There just might be a tug-of-war over the matter.
Until now, Largo lawyer John Trevena has spoken on Sterner's behalf, holding press conferences and accompanying his new client as they made the rounds to New York television news studios.
But Hillsborough Sheriff's Office spokeswoman Debbie Carter said Friday that the office received word from Tampa lawyer Michael P. Maddux that he would be handling Sterner's case from here on out.
"I've just gotten on the case," Maddux confirmed to the Times Friday night, "and I'll be representing Mr. Sterner."
Trevena begs to differ.
"I am still Mr. Sterner's attorney," he said Friday evening. "I consider myself representing him in all matters. The court will make a final determination in this issue."
Neither attorney would publicly confirm why Sterner's legal representation is in dispute.
Sterner, 32, of Riverview, first went to the media Feb. 11 about his experience at Orient Road Jail, a story that sparked national and international outrage.
Booking video from Jan. 29 showed veteran detention Deputy Charlette Marshall-Jones tipping Sterner out of his wheelchair and onto the floor, where she searched him before putting him back in his chair.

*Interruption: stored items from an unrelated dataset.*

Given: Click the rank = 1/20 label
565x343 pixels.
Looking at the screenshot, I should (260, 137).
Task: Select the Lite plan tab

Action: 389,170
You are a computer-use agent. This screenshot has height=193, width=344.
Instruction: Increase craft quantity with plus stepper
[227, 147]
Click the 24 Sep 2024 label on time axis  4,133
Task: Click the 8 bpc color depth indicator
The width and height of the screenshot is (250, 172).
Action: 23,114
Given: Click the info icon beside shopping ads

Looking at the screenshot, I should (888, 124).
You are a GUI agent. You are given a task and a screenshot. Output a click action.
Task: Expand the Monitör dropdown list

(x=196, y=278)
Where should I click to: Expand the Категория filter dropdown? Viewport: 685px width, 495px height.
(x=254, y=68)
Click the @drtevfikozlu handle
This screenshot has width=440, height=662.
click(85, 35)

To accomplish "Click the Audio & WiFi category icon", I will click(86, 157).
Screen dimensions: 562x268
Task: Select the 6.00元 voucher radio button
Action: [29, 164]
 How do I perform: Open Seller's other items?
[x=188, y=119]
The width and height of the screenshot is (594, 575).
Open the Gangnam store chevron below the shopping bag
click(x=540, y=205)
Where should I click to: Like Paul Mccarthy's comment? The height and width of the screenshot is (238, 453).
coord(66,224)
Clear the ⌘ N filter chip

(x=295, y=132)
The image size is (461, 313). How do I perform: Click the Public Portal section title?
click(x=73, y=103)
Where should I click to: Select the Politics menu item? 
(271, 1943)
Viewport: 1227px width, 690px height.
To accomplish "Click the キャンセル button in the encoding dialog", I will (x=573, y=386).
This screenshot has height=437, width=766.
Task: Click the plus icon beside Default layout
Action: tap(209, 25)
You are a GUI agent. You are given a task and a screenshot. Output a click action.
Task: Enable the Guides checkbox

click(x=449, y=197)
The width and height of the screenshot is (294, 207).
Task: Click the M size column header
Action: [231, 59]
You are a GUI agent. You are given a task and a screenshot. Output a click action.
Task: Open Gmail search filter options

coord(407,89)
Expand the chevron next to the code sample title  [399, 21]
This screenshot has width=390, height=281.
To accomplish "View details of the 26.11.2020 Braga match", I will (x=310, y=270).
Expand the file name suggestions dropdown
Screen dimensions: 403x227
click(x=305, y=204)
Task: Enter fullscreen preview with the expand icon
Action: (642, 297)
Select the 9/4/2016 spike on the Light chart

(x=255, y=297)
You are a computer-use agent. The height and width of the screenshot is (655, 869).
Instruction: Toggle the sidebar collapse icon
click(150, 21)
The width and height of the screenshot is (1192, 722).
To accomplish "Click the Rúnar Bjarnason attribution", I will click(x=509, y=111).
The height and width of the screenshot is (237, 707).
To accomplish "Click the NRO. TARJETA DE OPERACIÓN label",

Marshall-Jones, who has since resigned, was arrested Feb. 16 on a charge of abuse of a disabled person, a felony. Despite the arrest, the State Attorney's Office is still processing the case and has not yet brought a formal charge against Marshall-Jones.
Trevena has made it clear he also plans a civil lawsuit in the case.
Reached by phone, Sterner declined to comment.
Sterner's father, Terry Sterner, said that to his knowledge his son is still being represented by Trevena. "I'm unaware if he's changed attorneys," he said. "I'm in Maryland. He's in Florida."
Meanwhile, Sterner called sheriff's deputies to his house about 5:40 p.m. Friday, saying he wants to file charges against a 14-year-old boy who admitted taking paperwork belonging to Sterner, Carter said.
In early February, someone recovered the papers in a storm drain and returned them, Carter said.
Sterner told deputies Friday he had questioned a neighbor boy, who admitted having taken them, Carter said.
Carter said the papers apparently had something to do with a former business Sterner was involved in.
The Sheriff's Office will turn the matter over to the State Attorney's Office, which will determine whether there is enough evidence to press petty theft charges against the teen.